News / South Africa

Virginia Keppler
3 minute read
25 May 2018
6:35 am

Sentences not the end of the Poppie abuse saga

Virginia Keppler

The Go Purple Foundation plans to investigate and prosecute seven people in Orania who all 'turned a blind eye' to the abuse of the little girl.

NPA spokespeson Phindi Louw hugs Poppie's grandfather, Johan Van Der Merwe as grandmother Carla Van Der Merwe looks on in the foreground at the South Gauteng High Court in Pretoria after Poppie's mother and stepfather were sentenced to life imprisonment for murder and an additional 10 years for child abuse.

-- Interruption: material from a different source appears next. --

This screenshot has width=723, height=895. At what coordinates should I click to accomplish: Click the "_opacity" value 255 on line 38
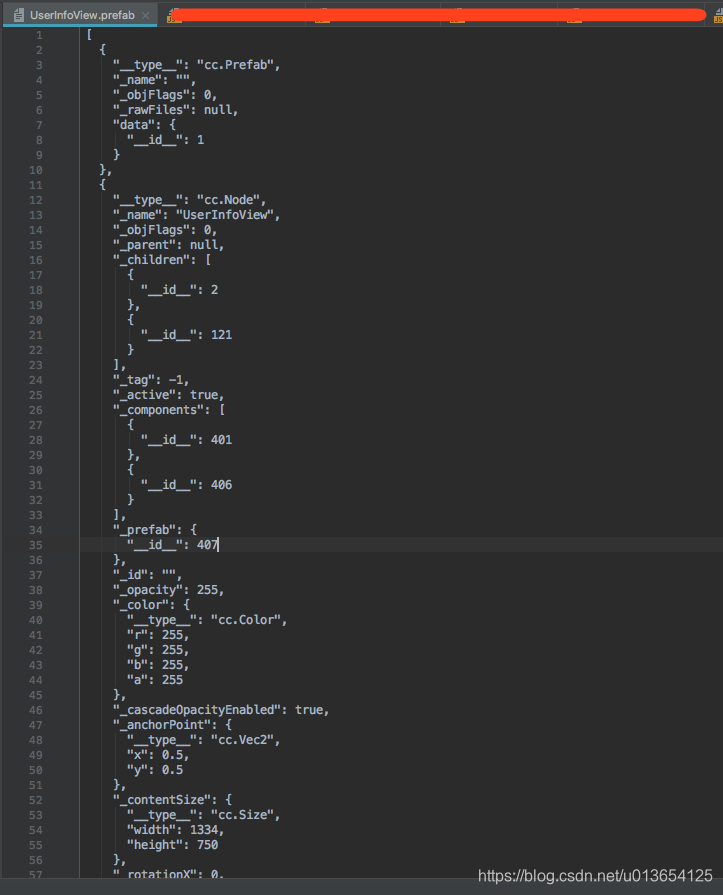(x=207, y=590)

Picture: Neil McCartney

The saga of Poppie van der Merwe, who was brutally beaten, abused and finally murdered by her “evil” mother and stepfather in the “intimate safety of their home”, will not end with the life-long prison sentences her murderers received yesterday.

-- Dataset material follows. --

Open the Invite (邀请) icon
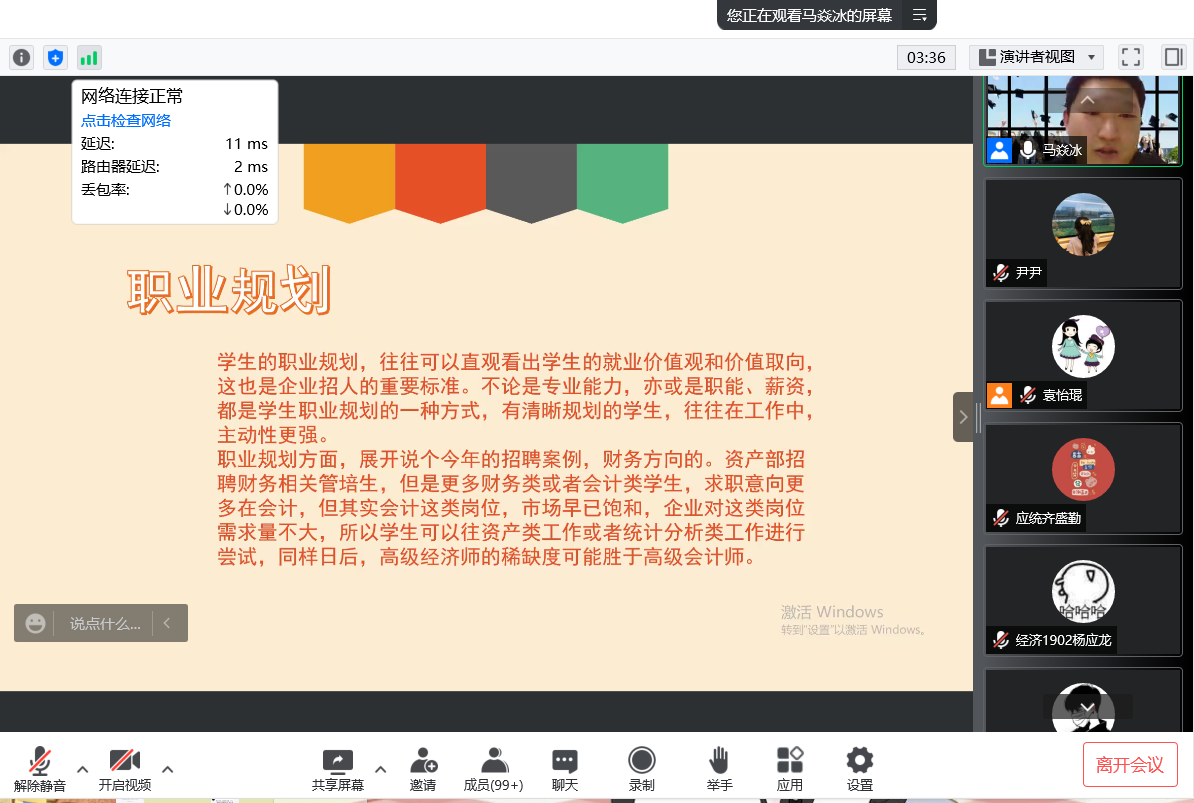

Judge Bert Bam sentenced Louisa Koekemoer, 47, and her husband Kobus Koekemoer, 44, to life imprisonment in the High Court in Pretoria for Poppie’s murder. He also sentenced them to a further 10 years each in prison on two counts of child abuse.

He said the Koekemoers were inherently evil as they had abused the toddler, who died aged three, for eight months before her death.

But Annari du Plessis from the Go Purple Foundation, which supports the victims of molestation, rape and abuse, said the foundation would now go after seven people in Orania who all allegedly turned a blind eye to the abuse of Poppie.

“These seven people include a pastor, a doctor, two teachers at a crèche and a neighbour who witnessed how Poppie (and another boy) were hosed down in the middle of the freezing cold winter and left outside,” Du Plessis said.

She said they would be starting this investigation for the second time after Hopetown police informed them that the National Prosecuting Authority was not going to prosecute the seven.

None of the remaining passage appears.